__ВЫПОЛНИТЕ ЗАДАНИЯ__:
• 1. Во сколько лет, согласно воспоминаниям о Блоке, автор и поэт начали переписываться стихами?
• 2. Верны ли по воспоминаниям о Блоке следующие утверждения? (а) Семьи автора и поэта часто бывали друг у друга. (б) Бабушка велела автору ответить Саше стихами. (в) После встречи в Александровском саду отношения потеплели.
• 3. Продолжите воспоминания о Блоке, начав сразу после последнего предложения.

__ИЗБРАННЫЙ ОТРЫВОК__:
──────────────────────────────

АЛЕКСАНДР БЛОК В ВОСПОМИНАНИЯХ С. Н. ТУТОЛМИНОЙ
АЛЕКСАНДР БЛОК В ВОСПОМИНАНИЯХ С. Н. ТУТОЛМИНОЙ
С Александром Блоком мы были в близком родстве: его отец — родной брат моей матери. Мы родились в один год. Должно быть, именно потому он был ближе со мной, чем с моей старшей сестрой Ольгой.
Нас связывала еще проявившаяся у обоих с ранних лет любовь к стихам. Нам было по восьми лет, когда мы начали переписываться стихами.
Хотя оба мы жили в Петербурге, однако семьи наши не бывали друг у друга: наша бабушка Ариадна Александровна Блок, которая жила с нами, не могла простить матери поэта ее уход от Александра Львовича ее обожаемого старшего сына, и отношения были порваны.
Но та же бабушка передала мне как-то стихи, написанные Сашей, и велела ответить ему тоже стихами. Переписка эта, не подогреваемая свиданиями, скоро прекратилась. У меня остались в памяти две строчки его письма:
Ужин был у нас прекрасный,
И кисель из клюквы красный.
Помню еще одну встречу в Александровском саду, куда нас водили гулять. Передо мной неожиданно предстал хорошенький мальчик с кудрями, в отложном воротничке. Но и после этого лед не растаял.

──────────────────────────────

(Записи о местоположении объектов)
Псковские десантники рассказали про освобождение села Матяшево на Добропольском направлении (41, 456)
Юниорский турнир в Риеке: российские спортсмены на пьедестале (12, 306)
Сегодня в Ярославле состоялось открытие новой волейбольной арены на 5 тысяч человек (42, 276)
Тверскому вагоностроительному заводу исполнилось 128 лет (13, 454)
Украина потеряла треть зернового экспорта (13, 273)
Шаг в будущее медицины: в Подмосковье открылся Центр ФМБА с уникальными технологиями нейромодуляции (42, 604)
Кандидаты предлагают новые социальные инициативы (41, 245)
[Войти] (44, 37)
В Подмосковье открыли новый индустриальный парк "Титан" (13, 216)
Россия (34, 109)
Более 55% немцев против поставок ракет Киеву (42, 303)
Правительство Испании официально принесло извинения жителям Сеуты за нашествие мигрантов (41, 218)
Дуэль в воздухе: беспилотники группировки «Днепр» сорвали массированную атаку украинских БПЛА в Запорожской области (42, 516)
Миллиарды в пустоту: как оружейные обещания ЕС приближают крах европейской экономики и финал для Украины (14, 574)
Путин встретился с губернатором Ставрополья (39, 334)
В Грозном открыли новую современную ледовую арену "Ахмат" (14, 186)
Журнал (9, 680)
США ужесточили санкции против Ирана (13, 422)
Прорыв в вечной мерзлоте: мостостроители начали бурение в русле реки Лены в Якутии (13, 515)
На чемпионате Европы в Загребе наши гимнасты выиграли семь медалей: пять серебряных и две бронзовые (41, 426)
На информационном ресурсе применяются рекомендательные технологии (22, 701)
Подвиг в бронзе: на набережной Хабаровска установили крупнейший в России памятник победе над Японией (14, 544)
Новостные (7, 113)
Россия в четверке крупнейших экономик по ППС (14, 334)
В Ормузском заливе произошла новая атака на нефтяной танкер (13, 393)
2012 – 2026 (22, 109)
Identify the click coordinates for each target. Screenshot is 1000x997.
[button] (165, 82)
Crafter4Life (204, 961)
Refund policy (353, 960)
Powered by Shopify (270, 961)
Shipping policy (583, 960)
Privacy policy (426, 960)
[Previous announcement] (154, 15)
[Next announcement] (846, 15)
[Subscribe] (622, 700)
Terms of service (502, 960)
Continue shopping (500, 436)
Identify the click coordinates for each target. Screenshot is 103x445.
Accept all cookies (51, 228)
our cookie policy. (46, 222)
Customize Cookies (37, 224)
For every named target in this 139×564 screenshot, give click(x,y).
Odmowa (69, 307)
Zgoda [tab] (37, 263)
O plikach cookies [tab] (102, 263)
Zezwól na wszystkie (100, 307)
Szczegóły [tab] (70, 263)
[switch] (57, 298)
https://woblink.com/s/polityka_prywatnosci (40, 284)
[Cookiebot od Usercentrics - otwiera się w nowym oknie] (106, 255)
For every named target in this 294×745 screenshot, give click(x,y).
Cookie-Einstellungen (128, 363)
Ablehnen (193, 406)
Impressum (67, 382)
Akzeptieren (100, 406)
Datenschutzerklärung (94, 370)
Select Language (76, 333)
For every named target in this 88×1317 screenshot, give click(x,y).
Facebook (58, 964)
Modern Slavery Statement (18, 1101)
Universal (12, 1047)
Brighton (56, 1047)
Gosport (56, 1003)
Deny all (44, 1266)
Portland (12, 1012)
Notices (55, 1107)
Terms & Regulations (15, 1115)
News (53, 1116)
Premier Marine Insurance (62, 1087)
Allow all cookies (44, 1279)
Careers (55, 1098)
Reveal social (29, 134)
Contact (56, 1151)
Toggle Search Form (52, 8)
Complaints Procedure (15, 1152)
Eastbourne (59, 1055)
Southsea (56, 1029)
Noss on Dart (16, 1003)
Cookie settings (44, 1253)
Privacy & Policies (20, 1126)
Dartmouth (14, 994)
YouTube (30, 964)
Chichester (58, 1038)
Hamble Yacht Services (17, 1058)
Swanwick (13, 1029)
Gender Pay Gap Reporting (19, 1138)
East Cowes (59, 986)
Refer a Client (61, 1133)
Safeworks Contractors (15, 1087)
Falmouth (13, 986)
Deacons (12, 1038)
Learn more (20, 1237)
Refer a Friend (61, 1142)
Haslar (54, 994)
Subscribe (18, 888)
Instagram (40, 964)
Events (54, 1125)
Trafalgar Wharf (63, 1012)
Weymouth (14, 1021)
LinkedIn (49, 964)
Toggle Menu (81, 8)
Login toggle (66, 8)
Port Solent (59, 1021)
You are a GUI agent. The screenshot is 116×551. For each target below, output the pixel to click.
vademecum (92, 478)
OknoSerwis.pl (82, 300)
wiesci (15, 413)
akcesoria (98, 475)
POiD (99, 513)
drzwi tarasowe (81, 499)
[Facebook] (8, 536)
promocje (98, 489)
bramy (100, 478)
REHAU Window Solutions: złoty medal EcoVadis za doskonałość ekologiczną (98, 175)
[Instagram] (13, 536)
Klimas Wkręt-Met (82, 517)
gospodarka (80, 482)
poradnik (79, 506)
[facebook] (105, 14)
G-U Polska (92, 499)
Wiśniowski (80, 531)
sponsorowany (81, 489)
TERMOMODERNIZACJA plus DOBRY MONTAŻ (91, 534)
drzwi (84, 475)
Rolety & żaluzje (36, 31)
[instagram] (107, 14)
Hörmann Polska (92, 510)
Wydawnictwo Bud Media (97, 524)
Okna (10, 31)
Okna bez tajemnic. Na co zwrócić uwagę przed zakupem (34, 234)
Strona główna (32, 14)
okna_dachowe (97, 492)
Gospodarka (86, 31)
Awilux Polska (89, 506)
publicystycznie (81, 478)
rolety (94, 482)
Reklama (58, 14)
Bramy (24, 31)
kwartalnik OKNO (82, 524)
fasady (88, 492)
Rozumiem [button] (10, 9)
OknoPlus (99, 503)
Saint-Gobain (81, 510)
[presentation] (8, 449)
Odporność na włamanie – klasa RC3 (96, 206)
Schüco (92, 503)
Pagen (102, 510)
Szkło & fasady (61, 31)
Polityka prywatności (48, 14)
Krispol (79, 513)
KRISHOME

──────────────────────────────

__ИТОГОВЫЕ ОТВЕТЫ__:
• 1. В восемь лет.

• 2.
(а) Нет: «семьи наши не бывали друг у друга».
(б) Да: «велела ответить ему тоже стихами».
(в) Нет: «Но и после этого лед не растаял».

• 3.
В 1890 г. мы уехали из Петербурга и вернулись туда в 1895 г. осенью. Очень скоро после нашего приезда перед обедом раздался звонок, и вошел худенький, невысокого роста гимназист. Это был Саша Блок. Он сказал, что пришел навестить бабушку. Бабушка увела его к себе в комнату, но обедал он с нами. Во время обеда был тих, но не застенчив, охотно отвечая на вопросы с характерной для него уже и тогда манерой говорить замедленно, словно цедя слова сквозь зубы.
В течение зимы он несколько раз приходил к нам и также Сидел сначала у бабушки, а затем обедал с нами. Мы считали его бабушкиным гостем и мало интересовались им. Так было и в следующие два года.
Осенью 1898 г. он явился к нам в студенческом сюртуке, возмужавший, оживленный.
В эту зиму у нас собиралась по субботам молодежь: увлекались музыкой, пением, декламацией, и Саша стал непременным членом этих собраний.
Внешне, я помню, меня поразила перемена в фигуре Саши: он как-то раздался в ширину, грудь стала выше, осанка увереннее. Приходил он к нам всегда в студенческой форме. Таким он и запечатлелся в моей памяти.
Был он очень аккуратен, подтянут, но без всякого фатовства. Ботинки носил самые простые, даже несколько по-стариковски широкие, в то время как другие молодые люди особенно щеголяли тогда обувью с какими-то якобы «американскими» носами.
Саше Блоку можно было поставить в упрек разве только слишком подчеркнутую солидность, медлительность, которая делала его старше своих лет. Я не помню у него ни одного быстрого движения, даже в играх, которые мы часто затевали и в которых он охотно принимал участие. Мне казалось, что он старался подражать нам в живости, но что для него это было непривычно (например, бегать).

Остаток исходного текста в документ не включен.